EL PASO, Texas (KTSM) — Researchers at The University of Texas at El Paso’s School of Pharmacy are leading efforts to reduce mortality rates in lung, ovarian and pancreatic cancer with $3.8 million in funding from the National Institutes of Health (NIH).

The National Institute of General Medical Sciences (NIGMS) awarded Taslim Al-Hilal, Ph.D., $1.5 million to test the use of blood thinning agents to improve the efficacy of cancer immunotherapy in pancreatic cancer settings, where immunotherapy does not work.  

Al-Hilal also received two grants from the National Cancer Institute (NCI), including a $1.8 million R01 grant, one of the most competitive research grants awarded by NIH, to study how a protein commonly found in male reproductive glands that was first discovered in 1999 can be targeted to treat lung cancer. He received an additional $400,000 from the NCI to continue his research into the prion-like Doppel protein as a new predictive biomarker for ovarian cancer.

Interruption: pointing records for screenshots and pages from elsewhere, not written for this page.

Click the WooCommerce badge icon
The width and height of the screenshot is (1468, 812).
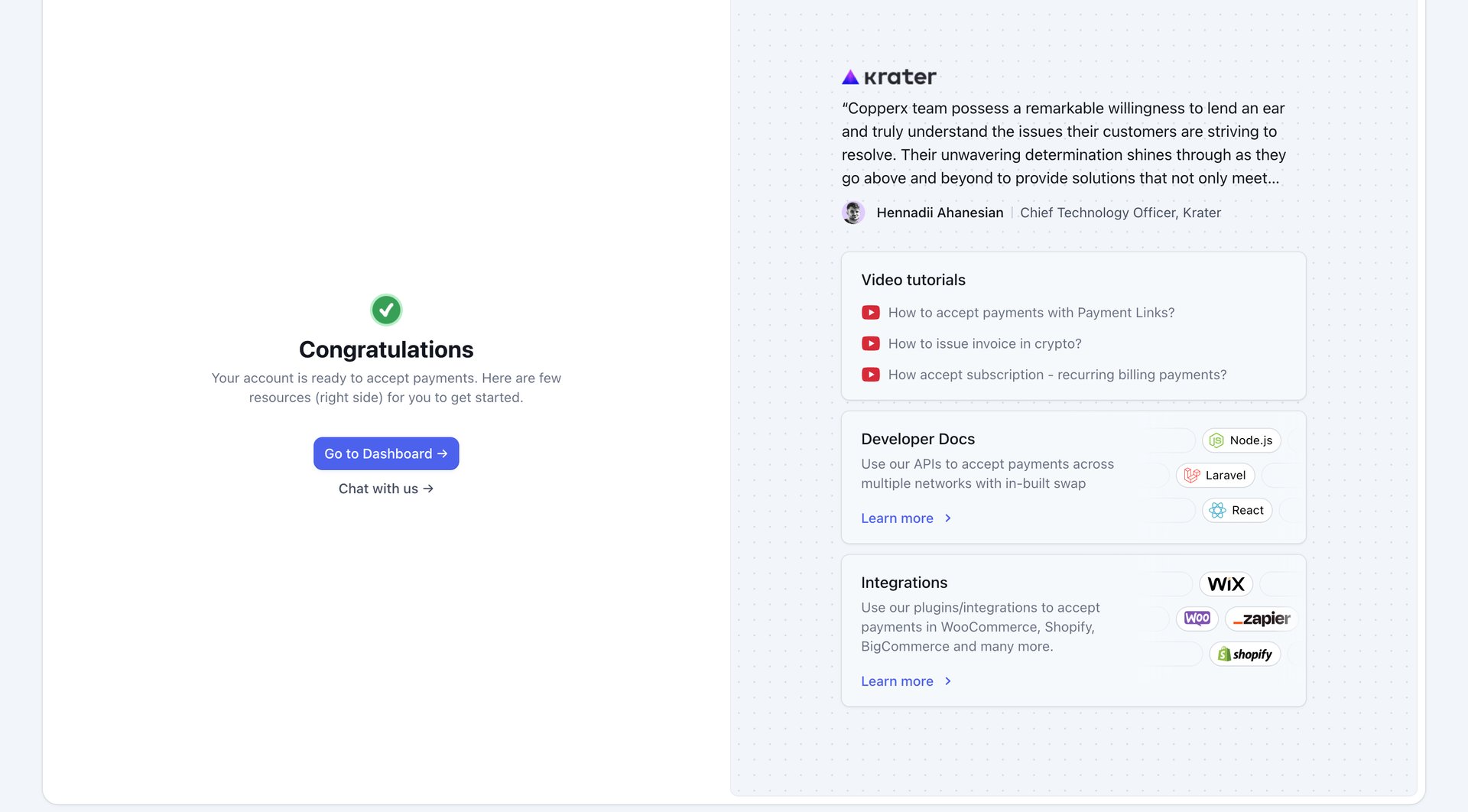coord(1197,618)
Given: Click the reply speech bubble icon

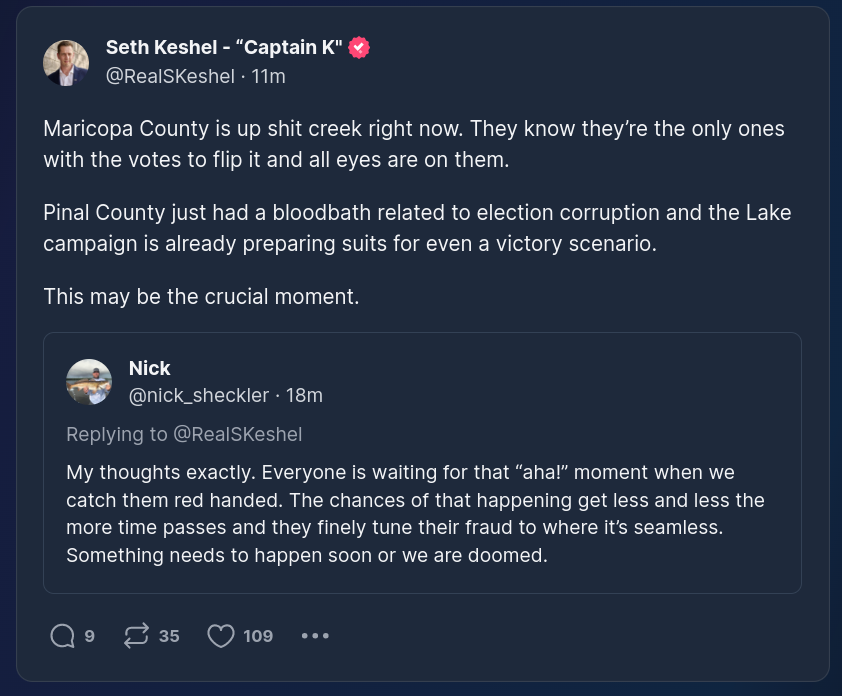Looking at the screenshot, I should pyautogui.click(x=62, y=635).
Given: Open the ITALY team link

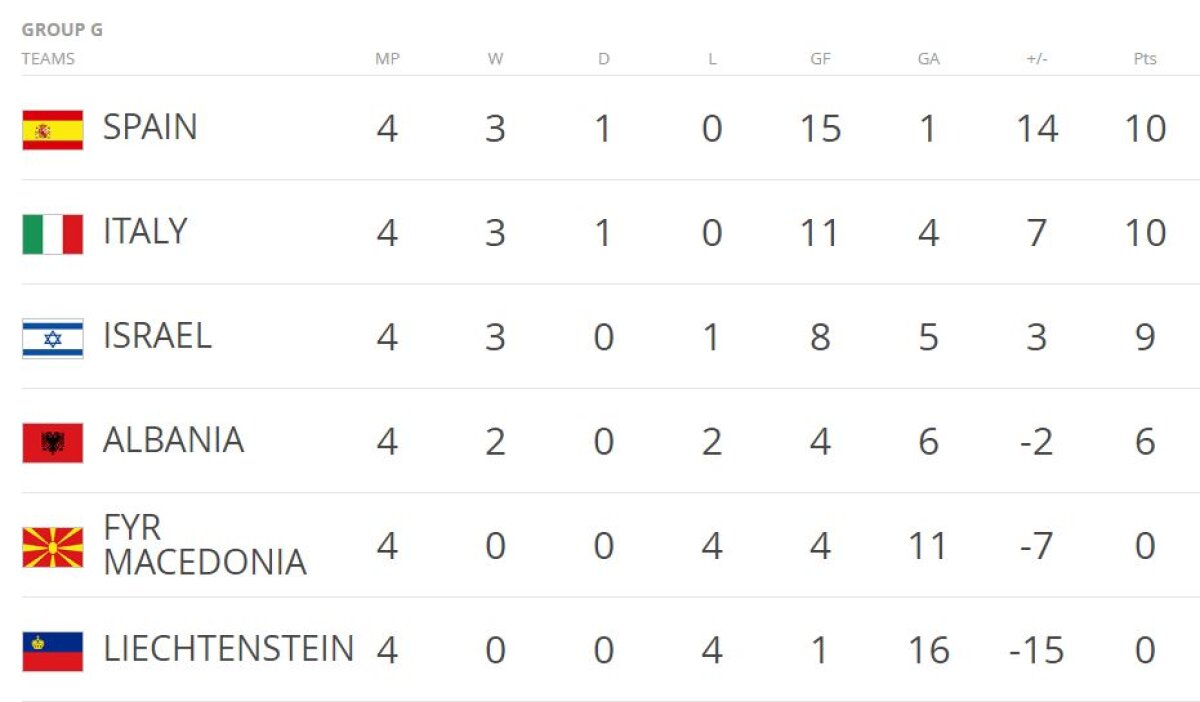Looking at the screenshot, I should coord(145,232).
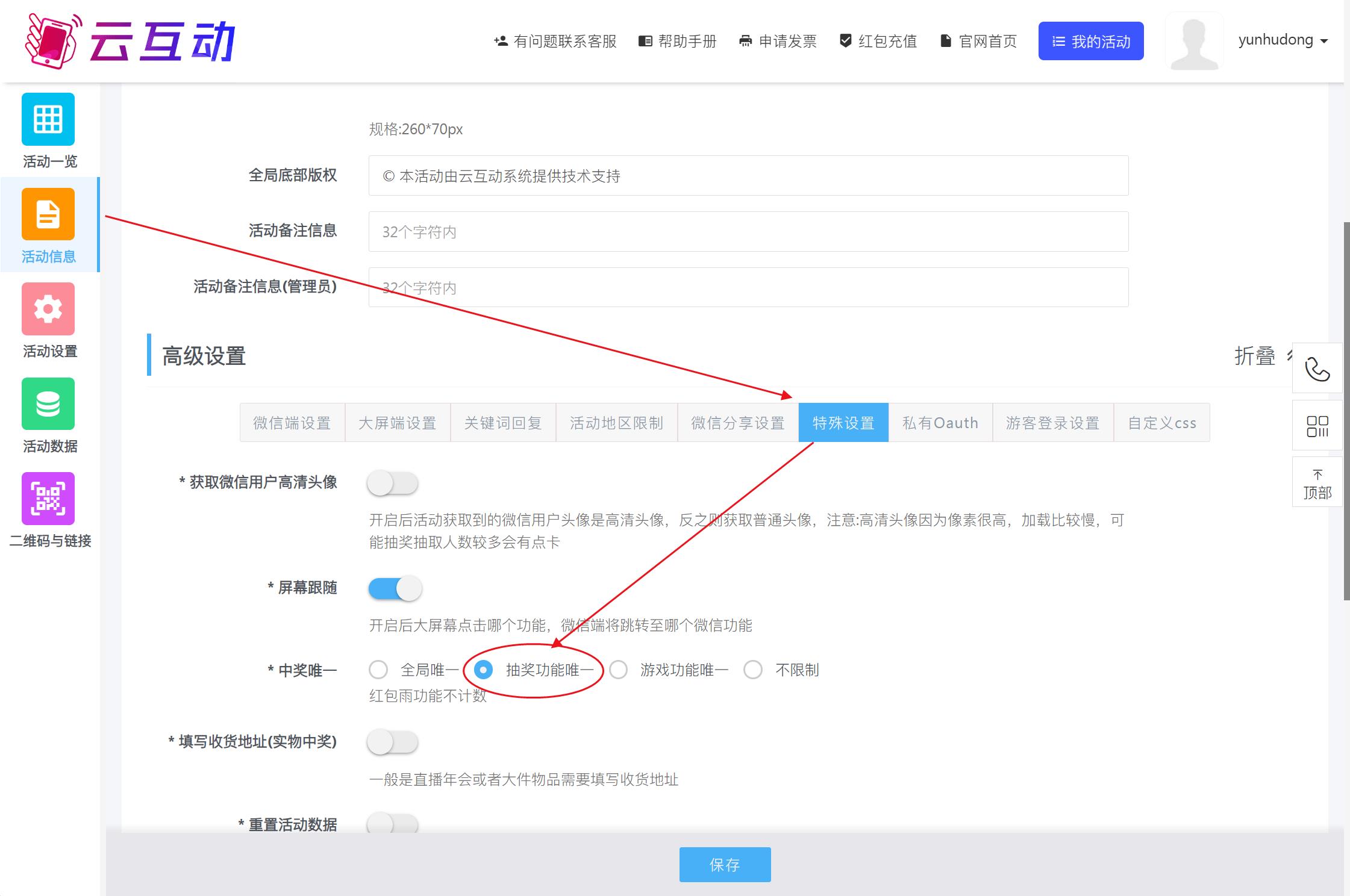Click the floating QR/mini-program icon

pyautogui.click(x=1318, y=425)
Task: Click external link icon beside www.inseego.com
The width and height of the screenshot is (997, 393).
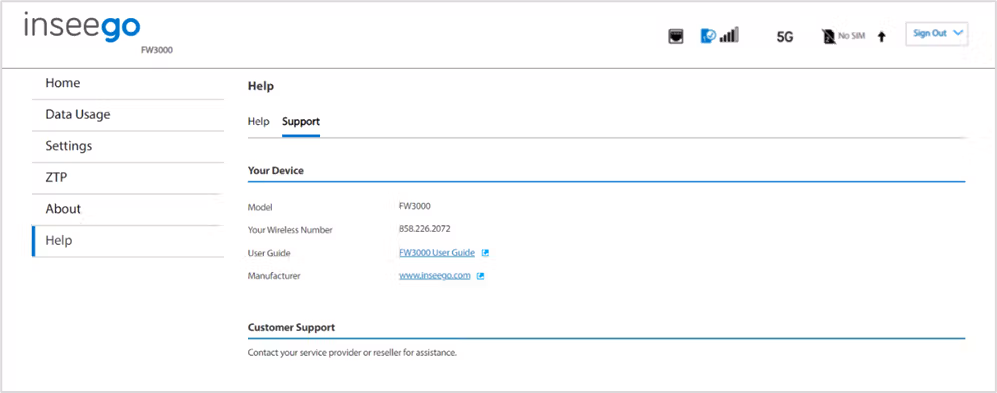Action: (481, 276)
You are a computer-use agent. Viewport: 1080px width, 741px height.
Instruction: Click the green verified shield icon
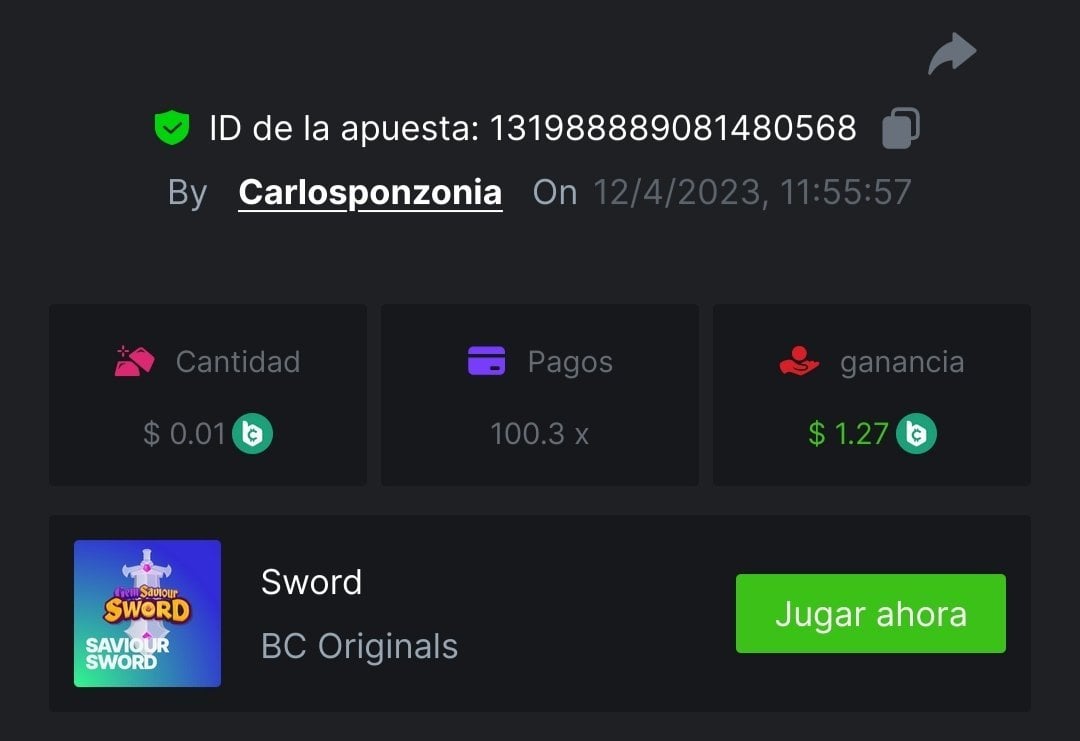(172, 127)
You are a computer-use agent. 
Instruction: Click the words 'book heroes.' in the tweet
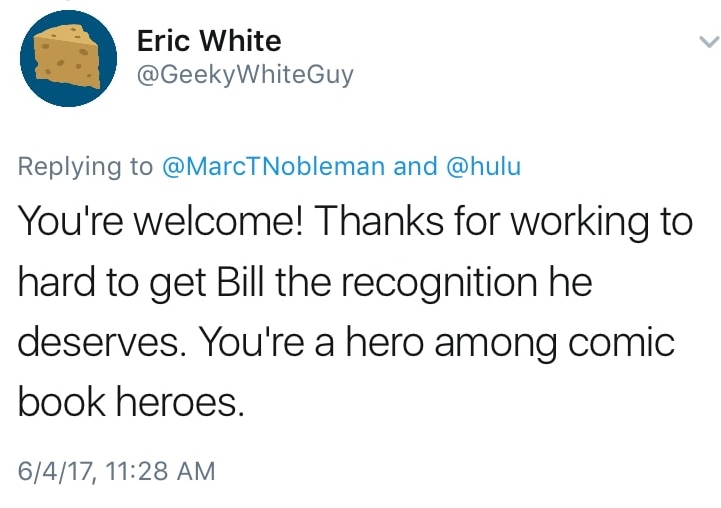(x=131, y=403)
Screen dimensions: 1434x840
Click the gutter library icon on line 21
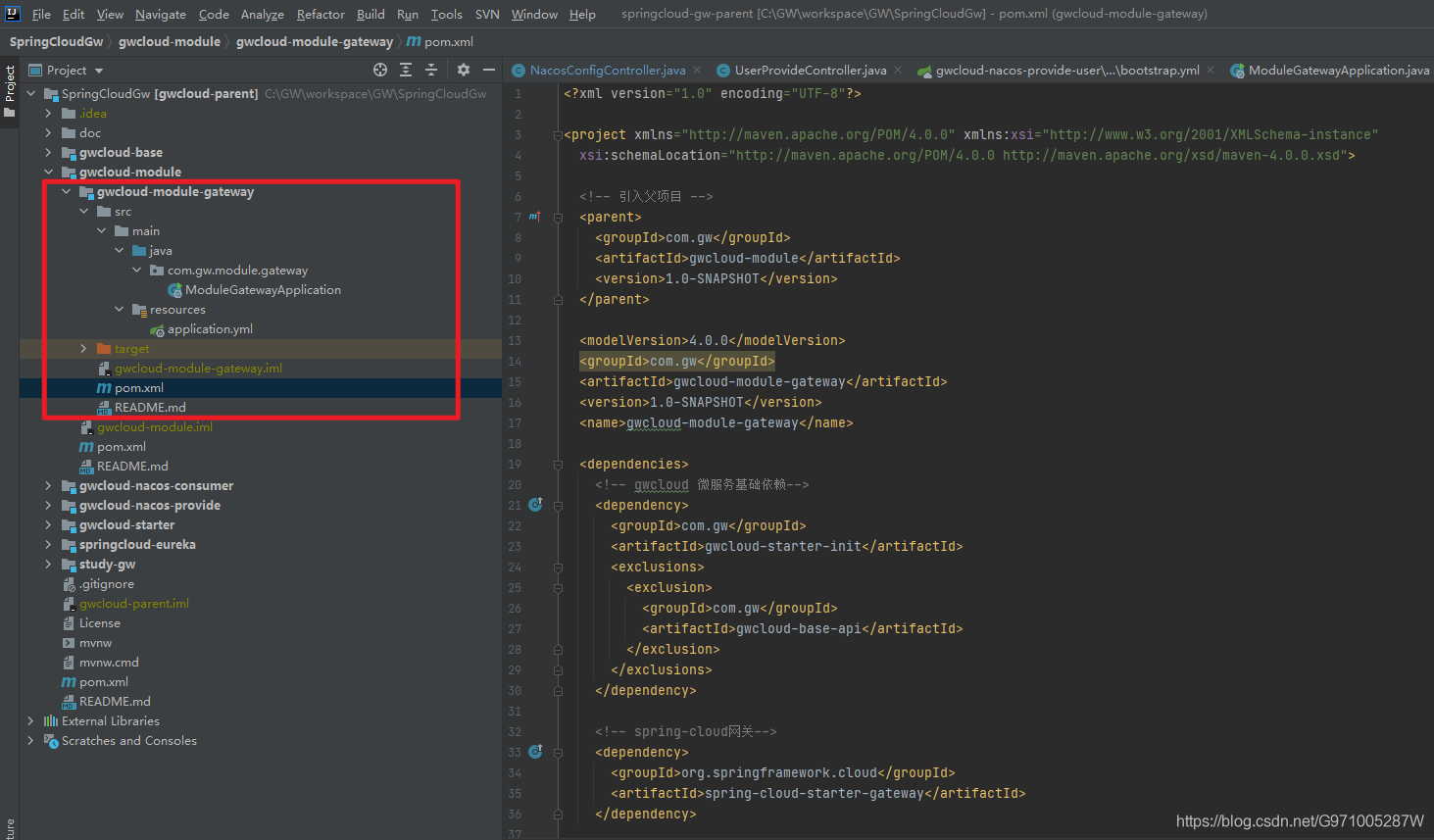click(535, 504)
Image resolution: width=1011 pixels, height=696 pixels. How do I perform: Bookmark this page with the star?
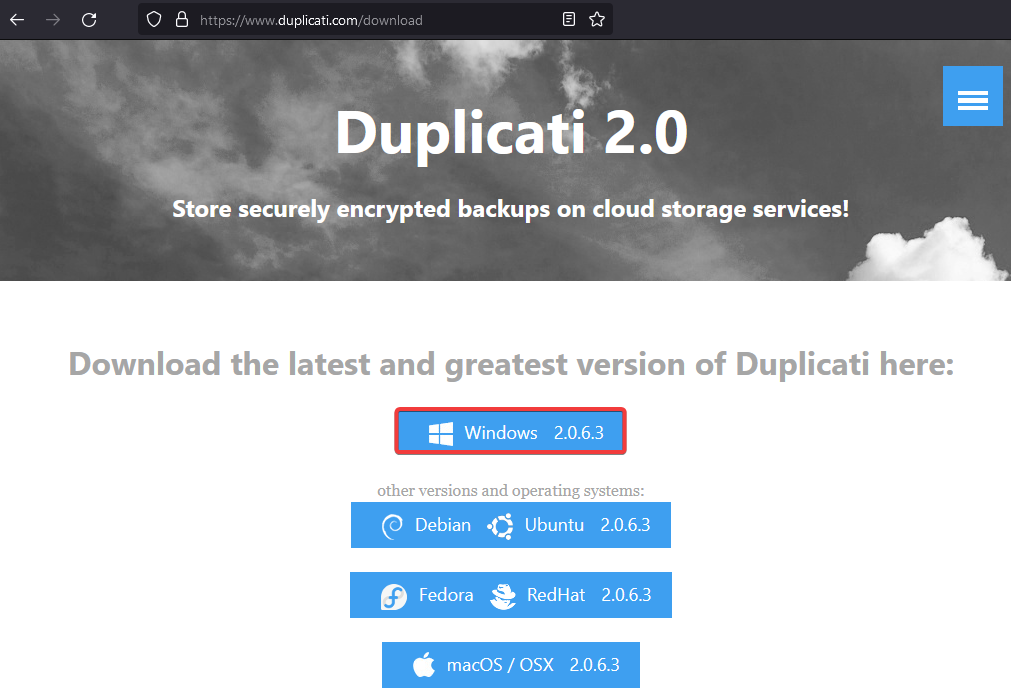[x=597, y=19]
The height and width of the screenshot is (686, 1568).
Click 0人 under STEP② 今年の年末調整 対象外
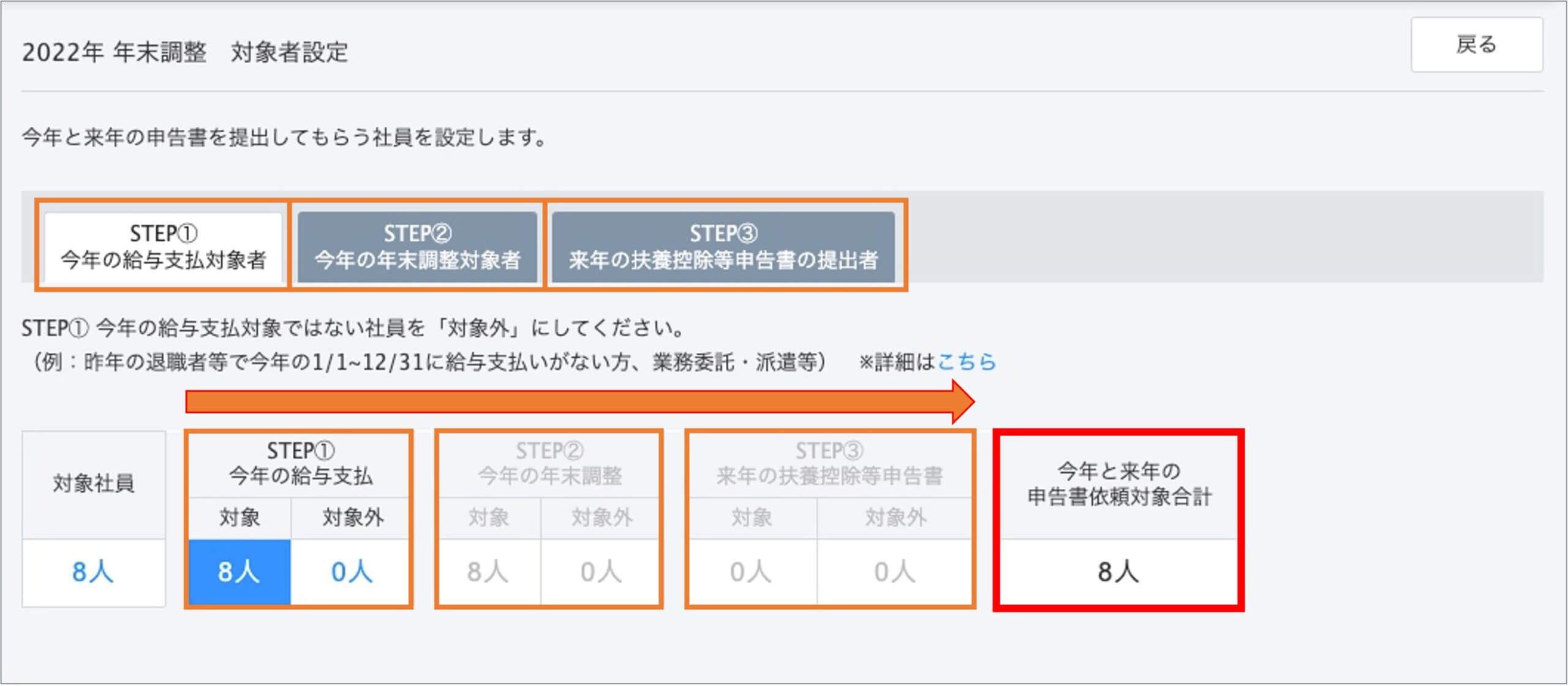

“Cancer is the second leading cause of death in the U.S.,” Al-Hilal said. “Our goal is to develop novel therapies that will help us to target specific cancers in order to lower their mortality rates.”

Marc B. Cox, Ph.D., chair of UTEP’s Department of Pharmaceutical Sciences and professor of biological sciences, said the pharmaceutical sciences department has experienced rapid growth in federally funded research activity, with faculty securing an additional $7.2 million in new grant awards in the past academic year alone. He added that, combined with new funding from incoming faculty, UTEP’s pharmaceutical sciences team has generated more than $10 million in new research funding this year.